Retype every line of the items below word for word, leaving out the pictures.
>> begin EXTRACTED DATA
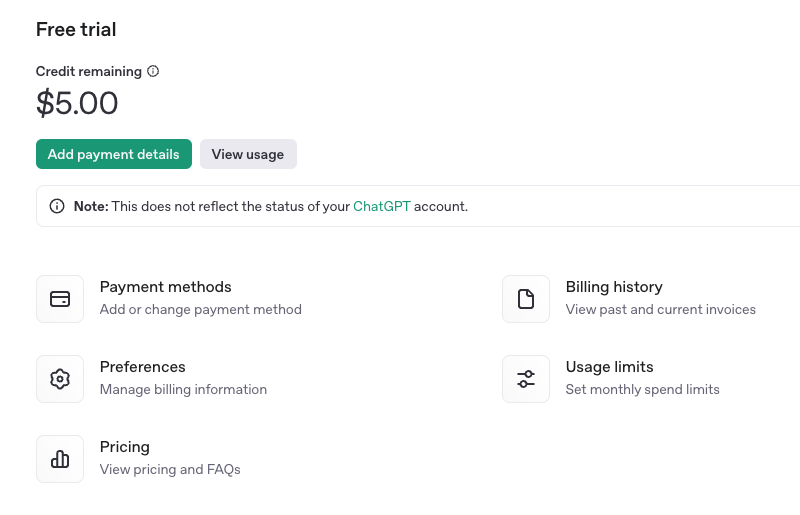Click the Pricing bar chart icon
The image size is (800, 515).
tap(60, 459)
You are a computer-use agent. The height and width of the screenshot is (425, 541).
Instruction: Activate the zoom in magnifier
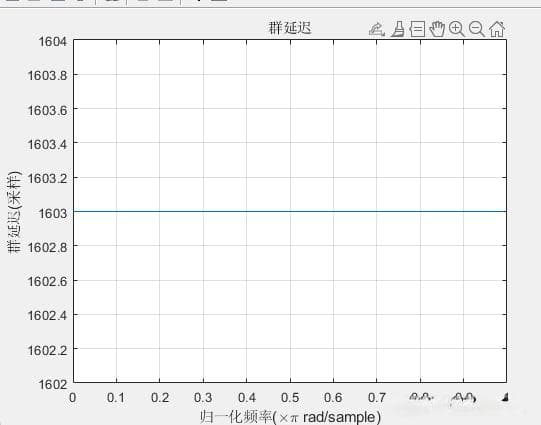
>> end EXTRACTED DATA
[ANSWER]:
Click the Pricing bar chart icon
The image size is (800, 515).
tap(60, 459)
You are a computer-use agent. The height and width of the screenshot is (425, 541).
Instruction: Activate the zoom in magnifier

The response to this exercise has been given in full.